Safety stock inventory
This is a technique used to prevent you from not having stock when demand is higher than expected. Not being able to fulfill orders that are available is one of the most frustrating issues a company can have and will lead to less than optimal profit being made. The technique is often used to minimize the impact of changes that couldn't be predicted, or to reduce the impact of incorrect forecasting.
First-in, first-out
Often given the acronym FIFO, this technique is commonly implemented when stock has a predetermined expiry date such as perishable goods or food and supplements. The main objective of this system is to sell stock in the order that it comes into the warehouse to minimize the risk of goods perishing before they can be sold.
Batch tracking
This is used to track the status of a batch of products that's the same and may have the same expiry date, for example. This helps to minimize the need to track every individual item and reduce how much stock is in your inventory management system. This batch of goods can then be treated as one item and moved around the warehouse at the same time, without having to be counted dozens or hundreds of times.
Dropshipping
This is an interesting form of inventory management where the stock is delivered directly from the supplier to the customer, with you just being the demand generator. Avoiding the middleman and having products delivered directly is a benefit to you and the supplier by cutting high costs for storage and transportation for you as the retailer, and the supplier gets demand without having to do any customer generation themselves.
Six Sigma
This is a method to reduce or eliminate a problem or minimize its impact and uses a defined method of problem-solving to get there. This includes defining, measuring, analyzing, improving, and controlling (DMAIC) systems and processes to improve business function. The basic flow of this starts with measuring your inventory management process to asses its baseline performance before making any adjustments. You then use a variety of analysis tools to find the causes of your problem, be it too much stock, or too little or not enough flexibility, and then improve it by eliminating the cause of the issue. Once the process has been improved, you can then control and monitor it to ensure that the issue doesn't arise again.
Demand forecasts
Forecasting should be a key part of your inventory management system, and attempts to estimate how much demand there will be over a set period. The most effective way to do this is by starting with previous data and using this to project the next year, considering increases in demand and other factors that might be unique to your industry. The most important thing about a forecast is that it needs to be adaptable, and as new elements appear, they should be taken into account, and a new forecast is created.

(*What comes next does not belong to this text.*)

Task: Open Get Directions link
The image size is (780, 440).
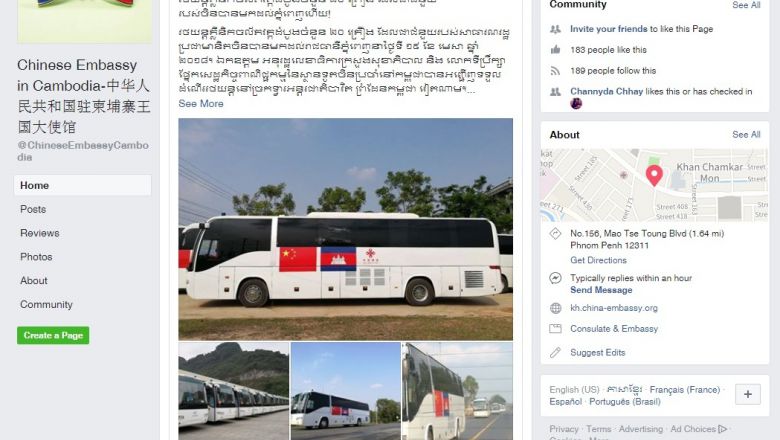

Common Inventory Management Questions
What are the goals of inventory management?
The main objective of inventory management is to create a system that gives visibility of your section of the supply chain, primarily having goods delivered, packing them, and shipping them on to the consumer. Understanding this flow of goods gives you the ability to make informed decisions on how much stock you need and when you'll need it, which in turn, minimizes risk and increases profits. The goal should be to have your inventory come in and out of the warehouse and into customers' hands in a streamlined and efficient way with minimal issues or errors.
How do you measure successful inventory management?
The primary way to measure if the techniques you're implementing are working is with data, and the best way to get this is with an inventory management software system like Lilypad Fishbowl integration. Once you're tracking your inventory with easy to understand data and reports, you can then follow this data over time and look for changes. Check for data points like the number of mis-shipments and the amount of dead stock, and see if they are changing month on month or year on year. If the figures are trending upwards, then you know that the systems you're implementing are working and of benefit to the business.
Who should take care of inventory management in a business?
The answer to this question very much depends on the size of the business. If you're a part of a small retailer, then the owner of the company may be responsible for inventory management, but as a business grows, it's preferable to have a dedicated inventory manager. This may be a part of someone's wider job or may even evolve into a team of specialists. Regardless of size, make sure that the person in charge of the inventory is well-equipped with the skills, software, and knowledge to do a good job. If any of these are missing, then you can expect mistakes to be made.
How do you know if your inventory is being mismanaged?
There are a few signs that will tell you that your inventory isn't being managed correctly. This may be an undersold inventory that's sitting in storage, or may be that inventory is rising significantly higher than the level of sales you're experiencing. The most obvious is when you're regularly running out of stock of valuable items, which is resulting in a loss of profit. The reason for this happening may be a combination of the necessary tools to do the job mentioned in the last section, or perhaps that the manager doesn't have the time to do everything required of them. You may need to give them more time or hire an additional person to help.